Christine Lambrecht

Liebe Bürgerinnen und Bürger,


die Corona-Pandemie hat unsere bisherige Art zu leben und zu arbeiten auf den Kopf gestellt. Aber es hat sich auch gezeigt: Es geht mehr, als alle dachten. Die Anwesenheit im Büro und im Betrieb ist nicht immer erforderlich. Für die Zeit nach der Pandemie können sich zwei Drittel der Beschäftigten mehrere Tage pro Woche im Homeoffice vorstellen. Mehr Zeit für Familie, weniger Stress und Stau, das ist das Motto. Mit dem von Hubertus Heil initiierten Mobile Arbeit Gesetz haben Arbeitnehmer künftig einen Rechtsanspruch auf mindestens 24 Tage Homeoffice im Jahr.


Als SPD kämpfen wir auch weiter dafür, dass keine Kinderarbeit oder modernde Formen von Sklaverei in Produkten stecken, die wir täglich kaufen – weder in Deutschland noch irgendwo sonst in Europa. Durch das Lieferkettengesetz sollen global tätige Unternehmen ihren Teil zur Wahrung der Menschenrechte beitragen. 


Mit dem Regelbedarfsermittlungsgesetz 2021 werden die Regelsätze in der Grundsicherung für Arbeitssuchende, der Sozialhilfe und dem Asylbewerberleistungsgesetz an die tatsächlichen Lebenserhaltungskosten angepasst. Besonders deutlich fällt die Anpassung bei den 14- bis 17-jährigen Kinder aus: Sie erhalten ab Anfang kommenden Jahres monatlich 39 Euro mehr. Mit einem Plus von 28 Euro fällt die Erhöhung bei den unter 6-jährigen Kindern auch deutlich aus.


Zu erwähnen sind auch die Ergebnisse der aktuellen Allbright-Studie. Danach sinkt der Anteil von Frauen in Vorständen weiter. Die Vorstände der 160 börsennotierten Unternehmen in Deutschland bleiben damit fest in Männerhand. Allerdings tragen gerade Frauen mit hoher Qualifikation und Leistung zum Unternehmenserfolg bei. Dies muss sich auch in den Führungsebenen der Unternehmen abbilden. Daher fordern Bundesfamilienministerin Franziska Giffey und ich, dass in Vorständen großer börsenorientierter Unternehmen mit mindestens drei Mitgliedern künftig eine Frau vertreten ist.
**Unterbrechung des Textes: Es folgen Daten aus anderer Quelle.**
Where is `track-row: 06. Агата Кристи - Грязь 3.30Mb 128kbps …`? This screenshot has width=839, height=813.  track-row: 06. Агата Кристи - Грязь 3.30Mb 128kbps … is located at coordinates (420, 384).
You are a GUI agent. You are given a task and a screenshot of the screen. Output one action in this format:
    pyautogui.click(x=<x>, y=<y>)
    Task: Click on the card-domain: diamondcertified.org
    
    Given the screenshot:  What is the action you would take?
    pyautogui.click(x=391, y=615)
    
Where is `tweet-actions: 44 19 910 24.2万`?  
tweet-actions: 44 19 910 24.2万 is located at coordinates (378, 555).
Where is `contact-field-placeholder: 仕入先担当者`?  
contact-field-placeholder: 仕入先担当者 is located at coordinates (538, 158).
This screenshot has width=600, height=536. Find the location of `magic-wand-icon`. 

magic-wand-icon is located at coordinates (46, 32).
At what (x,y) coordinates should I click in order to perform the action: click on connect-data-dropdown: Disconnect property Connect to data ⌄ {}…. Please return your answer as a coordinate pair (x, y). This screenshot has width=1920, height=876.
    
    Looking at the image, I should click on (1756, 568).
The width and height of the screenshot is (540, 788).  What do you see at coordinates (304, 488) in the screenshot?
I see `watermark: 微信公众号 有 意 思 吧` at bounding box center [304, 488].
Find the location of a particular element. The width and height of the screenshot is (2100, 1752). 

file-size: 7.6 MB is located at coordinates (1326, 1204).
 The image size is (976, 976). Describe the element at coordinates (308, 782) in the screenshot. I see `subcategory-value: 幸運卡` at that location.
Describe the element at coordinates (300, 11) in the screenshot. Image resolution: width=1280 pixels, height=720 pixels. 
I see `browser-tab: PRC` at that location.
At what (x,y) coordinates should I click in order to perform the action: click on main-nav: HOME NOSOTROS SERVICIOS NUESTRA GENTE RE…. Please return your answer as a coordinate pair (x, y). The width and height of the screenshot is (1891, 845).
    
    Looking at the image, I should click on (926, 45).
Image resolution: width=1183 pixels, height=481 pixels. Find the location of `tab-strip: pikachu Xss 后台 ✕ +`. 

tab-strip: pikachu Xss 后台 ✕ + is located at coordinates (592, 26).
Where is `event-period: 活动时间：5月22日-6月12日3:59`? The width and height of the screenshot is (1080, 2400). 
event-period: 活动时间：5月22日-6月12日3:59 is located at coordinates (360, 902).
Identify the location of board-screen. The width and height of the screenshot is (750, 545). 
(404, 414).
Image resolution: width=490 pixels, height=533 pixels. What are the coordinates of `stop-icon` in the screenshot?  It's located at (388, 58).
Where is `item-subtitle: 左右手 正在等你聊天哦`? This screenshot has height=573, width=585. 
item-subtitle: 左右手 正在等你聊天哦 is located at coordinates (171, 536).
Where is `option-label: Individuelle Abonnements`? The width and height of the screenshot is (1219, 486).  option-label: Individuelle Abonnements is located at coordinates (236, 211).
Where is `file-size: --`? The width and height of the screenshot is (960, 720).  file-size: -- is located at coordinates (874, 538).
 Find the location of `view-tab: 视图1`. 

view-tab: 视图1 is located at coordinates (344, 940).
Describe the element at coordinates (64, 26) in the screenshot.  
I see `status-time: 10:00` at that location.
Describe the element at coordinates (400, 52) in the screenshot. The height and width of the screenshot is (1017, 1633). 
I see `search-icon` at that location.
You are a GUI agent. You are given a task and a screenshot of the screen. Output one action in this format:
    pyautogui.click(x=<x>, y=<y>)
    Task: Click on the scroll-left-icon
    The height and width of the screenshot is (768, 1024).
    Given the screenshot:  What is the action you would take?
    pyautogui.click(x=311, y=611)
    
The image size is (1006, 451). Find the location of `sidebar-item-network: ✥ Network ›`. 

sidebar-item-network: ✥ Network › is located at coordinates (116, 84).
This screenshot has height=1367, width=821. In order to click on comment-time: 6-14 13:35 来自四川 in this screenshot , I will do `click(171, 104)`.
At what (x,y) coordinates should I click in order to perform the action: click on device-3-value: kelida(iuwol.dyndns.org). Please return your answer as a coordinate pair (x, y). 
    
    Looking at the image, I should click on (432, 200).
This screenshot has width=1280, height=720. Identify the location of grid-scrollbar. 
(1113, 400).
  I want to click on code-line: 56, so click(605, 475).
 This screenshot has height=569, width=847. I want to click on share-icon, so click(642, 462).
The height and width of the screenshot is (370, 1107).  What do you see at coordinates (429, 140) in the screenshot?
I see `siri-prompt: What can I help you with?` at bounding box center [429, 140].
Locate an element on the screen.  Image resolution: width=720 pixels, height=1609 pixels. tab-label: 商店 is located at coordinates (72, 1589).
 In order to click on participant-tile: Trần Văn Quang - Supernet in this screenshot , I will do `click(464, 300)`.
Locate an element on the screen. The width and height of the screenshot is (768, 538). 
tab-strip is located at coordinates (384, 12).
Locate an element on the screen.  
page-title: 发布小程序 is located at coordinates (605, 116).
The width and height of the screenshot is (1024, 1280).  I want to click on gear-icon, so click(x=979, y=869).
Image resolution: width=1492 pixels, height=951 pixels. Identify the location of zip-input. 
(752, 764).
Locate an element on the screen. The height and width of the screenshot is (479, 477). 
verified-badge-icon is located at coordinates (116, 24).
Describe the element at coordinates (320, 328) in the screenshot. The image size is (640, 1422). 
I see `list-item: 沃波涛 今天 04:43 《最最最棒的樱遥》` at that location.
Diese Woche nährt sich zudem der rechtsextreme und antisemitische Anschlag in Halle zum ersten Mal. Wir gedenken der Opfer und stehen an der Seite der Angehörigen. Morddrohungen und Angriffen von Rechtsextremen auf Politiker, politisch und gesellschaftlich engagierte Menschen, aber auch auf Rettungskräfte gilt es mehr denn je entschieden entgegenzuwirken.